Afdeling gaat om: onderwijssancties toch niet bestraffend

ABRvS 23 april 2025, ECLI:NL:RVS:2025:1831

In 2023 en 2024 zijn er twee uitspraken verschenen, waaruit bleek dat de Afdeling bepaalde onderwijssancties als bestraffende sancties aanmerkte. De Afdeling komt in een uitspraak van 23 april jl. terug op haar oordeel dat onderwijssancties bestraffende sancties zijn.

Achtergrond

De appellant is ingeschreven als student in het laatste jaar van de bacheloropleiding Fysiotherapie aan de Fontys Hogeschool, domein Paramedisch. Tijdens zijn afstudeerfase dient hij onder meer portfolio-opdrachten in voor de examens SVL 1 en SVL 2. Deze opdrachten omvatten feedback van zogenoemde stakeholders, zoals stagebegeleiders en praktijkprofessionals. Op 17 juli 2024 stelt de examencommissie vast dat de appellant positieve feedback op zijn portfolio heeft vervalst. Hij heeft hierbij gebruikgemaakt van fictieve recensenten en zelfgemaakte internetsites, waarmee hij de indruk wekt dat deze feedback authentiek is. Bij controle blijken de opgegeven namen niet traceerbaar en corresponderen de gebruikte domeinnamen niet met bestaande fysiotherapiepraktijken. Onderzoek via Stichting Internet Domeinregistratie Nederland (SIDN) toont aan dat de domeinnamen recentelijk door de student zelf zijn geregistreerd.
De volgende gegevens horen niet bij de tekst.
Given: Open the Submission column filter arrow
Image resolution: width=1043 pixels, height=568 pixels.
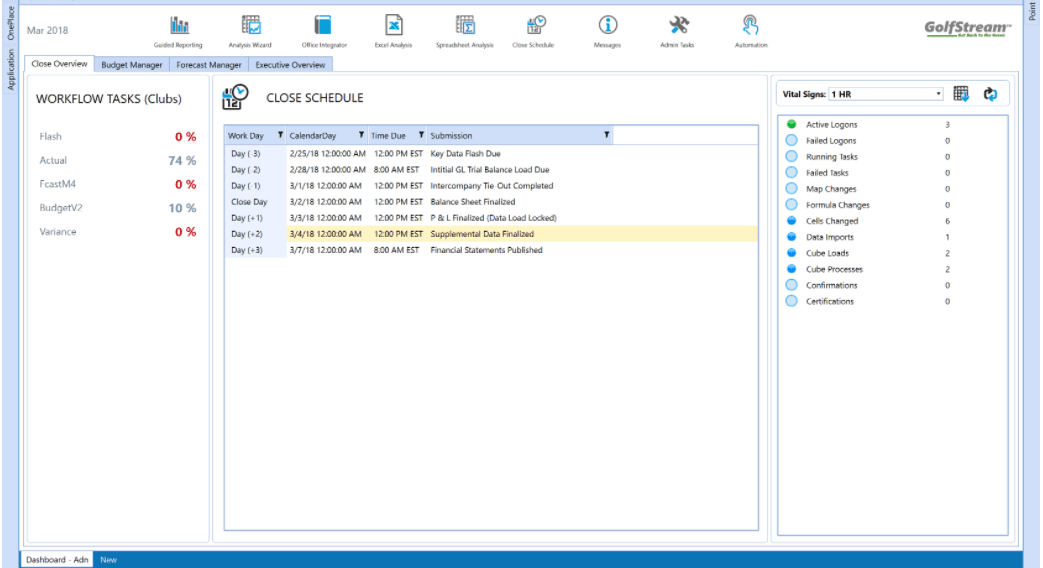Looking at the screenshot, I should tap(606, 135).
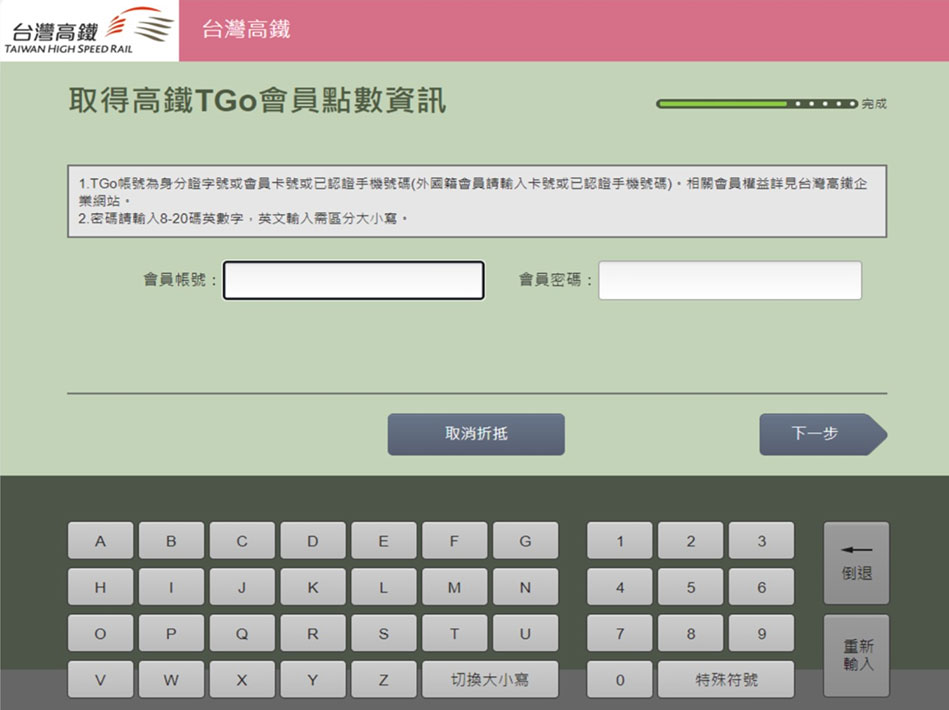Toggle letter case with 切換大小寫 key

tap(489, 680)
Op basis van deze bevindingen verklaart de examencommissie beide examens ongeldig, bepaalt dat appellant deze volledig opnieuw moet afleggen en sluit hem uit van deelname aan examens voor de duur van meer dan een jaar, tot en met 31 augustus 2025. Tevens besluit de commissie de fraude te registreren in het studentenadministratiesysteem. Enkele dagen later, op 19 juli 2024, herziet de examencommissie op eigen initiatief dit besluit. De uitsluiting wordt bekort tot de maximaal toegestane duur van één jaar, namelijk tot en met 17 juli 2025, zoals voorgeschreven in artikel 7.12b, tweede lid, van de Wet op het hoger onderwijs en wetenschappelijk onderzoek (WHW).
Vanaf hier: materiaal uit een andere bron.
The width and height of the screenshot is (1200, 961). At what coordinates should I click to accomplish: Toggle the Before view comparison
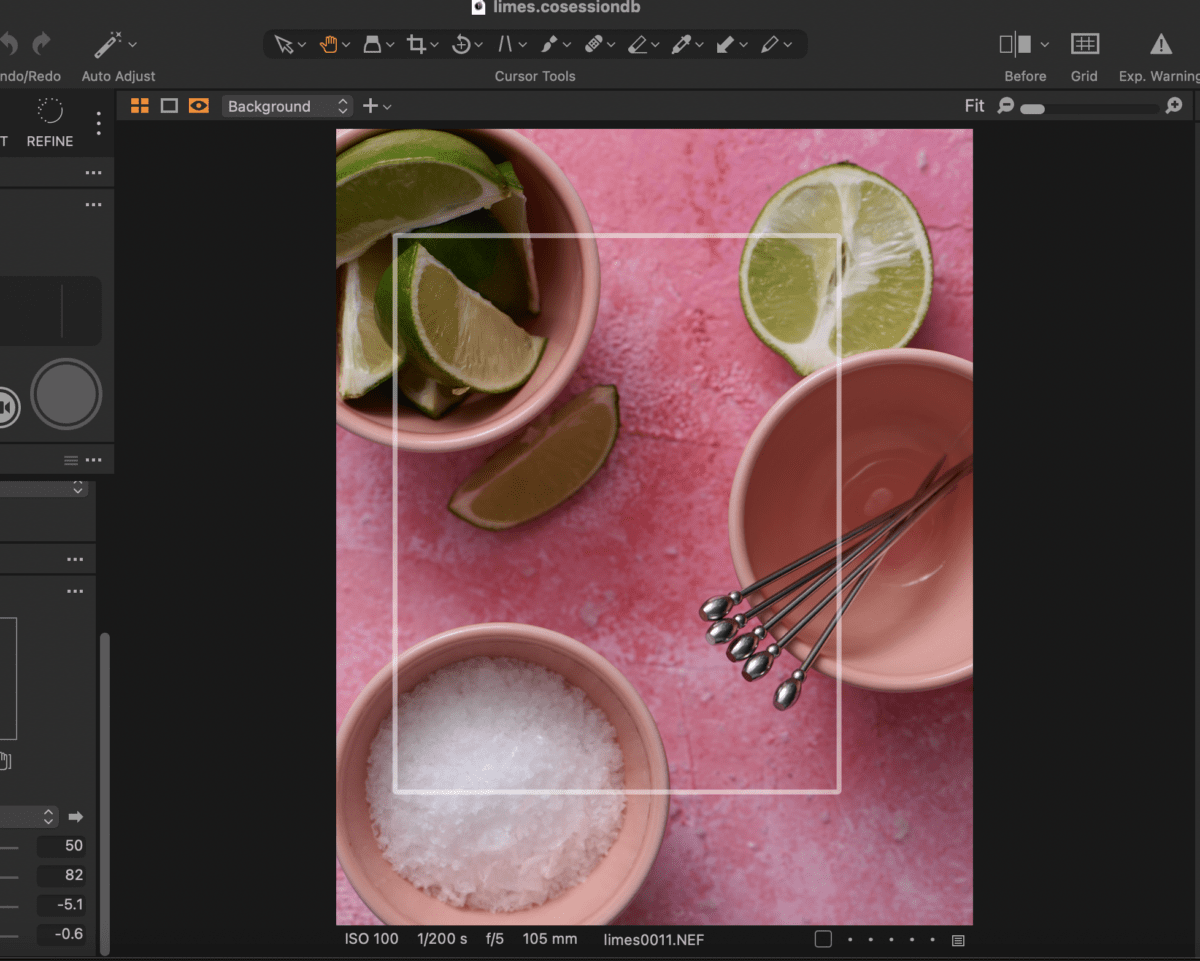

Tegen dit herziene besluit stelt de appellant administratief beroep in bij het college van beroep voor de examens (CBE). Hij betoogt dat de opgelegde sancties disproportioneel zijn, mede omdat bij hem niet eerder sprake is geweest van fraude. Ook klaagt hij over het ontbreken van essentiële procedurele waarborgen, zoals het niet ontvangen van de cautie tijdens het hoorgesprek en het ontbreken van een duidelijke omschrijving van de overtreding in het sanctiebesluit. Het CBE verklaart het administratief beroep ongegrond. De student wendt zich vervolgens tot de Afdeling bestuursrechtspraak van de Raad van State in beroep tegen deze beslissing.

Middel

De student stelt dat de opgelegde sancties kwalificeren als een criminal charge in de zin van artikel 6 EVRM en als bestraffende sancties in de zin van artikel 5:2, eerste lid, aanhef en onder c, Awb. Hij betoogt dat de examencommissie in strijd met de Awb heeft gehandeld door onder meer geen cautie te geven en onvoldoende motivering te verschaffen. Ook voert hij aan dat de sanctie disproportioneel is gelet op het feit dat hij niet eerder heeft gefraudeerd. Tot slot beklaagt hij zich over het ontbreken van een proceskostenvergoeding in de administratieve fase.

Oordeel Afdeling

De Afdeling komt terug op haar eerdere jurisprudentie en oordeelt dat sancties op grond van artikel 7.12b, tweede lid, WHW niet langer als bestraffend worden aangemerkt, maar als herstelsancties. Deze sancties zijn pedagogisch en disciplinair van aard en beogen de student te vormen in houding en gedrag, in plaats van hem leed toe te voegen. Ook de maximale sanctie – uitsluiting van de opleiding – wordt niet als straf gekwalificeerd, omdat de student elders zijn opleiding kan voortzetten.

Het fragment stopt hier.